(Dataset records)

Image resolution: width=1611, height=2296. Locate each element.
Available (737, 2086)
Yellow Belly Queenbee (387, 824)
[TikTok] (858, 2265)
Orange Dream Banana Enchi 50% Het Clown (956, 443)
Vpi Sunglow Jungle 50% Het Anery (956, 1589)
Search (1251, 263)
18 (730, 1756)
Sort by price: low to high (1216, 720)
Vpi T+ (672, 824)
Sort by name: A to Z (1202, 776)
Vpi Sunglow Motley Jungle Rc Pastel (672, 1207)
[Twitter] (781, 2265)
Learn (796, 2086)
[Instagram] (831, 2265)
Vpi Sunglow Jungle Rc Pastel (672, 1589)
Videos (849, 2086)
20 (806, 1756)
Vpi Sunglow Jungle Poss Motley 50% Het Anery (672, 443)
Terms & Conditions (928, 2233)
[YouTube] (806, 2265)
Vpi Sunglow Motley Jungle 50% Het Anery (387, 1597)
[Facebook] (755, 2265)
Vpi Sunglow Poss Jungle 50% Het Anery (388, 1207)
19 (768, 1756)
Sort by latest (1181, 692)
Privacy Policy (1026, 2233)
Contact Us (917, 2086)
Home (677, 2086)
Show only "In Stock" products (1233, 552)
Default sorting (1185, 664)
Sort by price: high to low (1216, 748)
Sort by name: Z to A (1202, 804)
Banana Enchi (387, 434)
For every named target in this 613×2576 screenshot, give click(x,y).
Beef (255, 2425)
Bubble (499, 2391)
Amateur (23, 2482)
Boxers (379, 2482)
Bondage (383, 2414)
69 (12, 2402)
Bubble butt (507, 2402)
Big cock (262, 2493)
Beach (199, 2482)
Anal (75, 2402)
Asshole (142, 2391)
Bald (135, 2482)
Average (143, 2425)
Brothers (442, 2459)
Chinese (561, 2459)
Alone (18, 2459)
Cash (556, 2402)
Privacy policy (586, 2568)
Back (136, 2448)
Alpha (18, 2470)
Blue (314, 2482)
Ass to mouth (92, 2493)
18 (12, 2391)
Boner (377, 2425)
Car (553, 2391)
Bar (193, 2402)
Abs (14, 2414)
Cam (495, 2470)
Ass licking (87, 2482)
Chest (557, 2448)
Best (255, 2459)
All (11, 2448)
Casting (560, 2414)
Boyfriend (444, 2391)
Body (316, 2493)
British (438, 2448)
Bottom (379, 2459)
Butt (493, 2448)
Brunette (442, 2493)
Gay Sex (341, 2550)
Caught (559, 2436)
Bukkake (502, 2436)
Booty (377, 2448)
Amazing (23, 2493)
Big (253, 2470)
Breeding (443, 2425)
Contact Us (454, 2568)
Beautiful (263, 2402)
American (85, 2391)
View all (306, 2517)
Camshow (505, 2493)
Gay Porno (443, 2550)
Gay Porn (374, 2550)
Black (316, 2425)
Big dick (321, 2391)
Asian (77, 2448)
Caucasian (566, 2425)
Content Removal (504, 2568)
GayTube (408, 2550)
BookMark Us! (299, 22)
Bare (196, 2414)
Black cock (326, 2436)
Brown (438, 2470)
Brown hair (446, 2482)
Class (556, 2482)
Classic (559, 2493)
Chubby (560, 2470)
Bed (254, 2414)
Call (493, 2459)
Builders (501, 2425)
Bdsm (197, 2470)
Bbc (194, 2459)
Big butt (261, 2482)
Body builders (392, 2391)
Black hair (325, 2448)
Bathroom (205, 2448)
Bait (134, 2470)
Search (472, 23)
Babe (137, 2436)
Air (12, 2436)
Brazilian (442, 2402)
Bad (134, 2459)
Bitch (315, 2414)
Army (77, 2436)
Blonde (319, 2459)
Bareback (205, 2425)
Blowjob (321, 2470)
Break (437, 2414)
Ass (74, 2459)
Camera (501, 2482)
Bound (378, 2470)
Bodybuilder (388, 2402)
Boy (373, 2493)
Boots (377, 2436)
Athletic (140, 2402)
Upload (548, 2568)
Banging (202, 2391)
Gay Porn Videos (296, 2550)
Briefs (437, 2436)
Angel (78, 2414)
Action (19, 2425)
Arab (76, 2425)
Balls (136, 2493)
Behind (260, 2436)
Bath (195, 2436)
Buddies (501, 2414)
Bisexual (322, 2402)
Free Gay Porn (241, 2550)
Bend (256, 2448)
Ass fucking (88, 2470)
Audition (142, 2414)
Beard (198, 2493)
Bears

Exercise directions:
When a line above contains the string "Sunglow", copy that line.

Task output:
Vpi Sunglow Jungle 50% Het Anery (956, 1589)
Vpi Sunglow Motley Jungle Rc Pastel (672, 1207)
Vpi Sunglow Jungle Rc Pastel (672, 1589)
Vpi Sunglow Jungle Poss Motley 50% Het Anery (672, 443)
Vpi Sunglow Motley Jungle 50% Het Anery (387, 1597)
Vpi Sunglow Poss Jungle 50% Het Anery (388, 1207)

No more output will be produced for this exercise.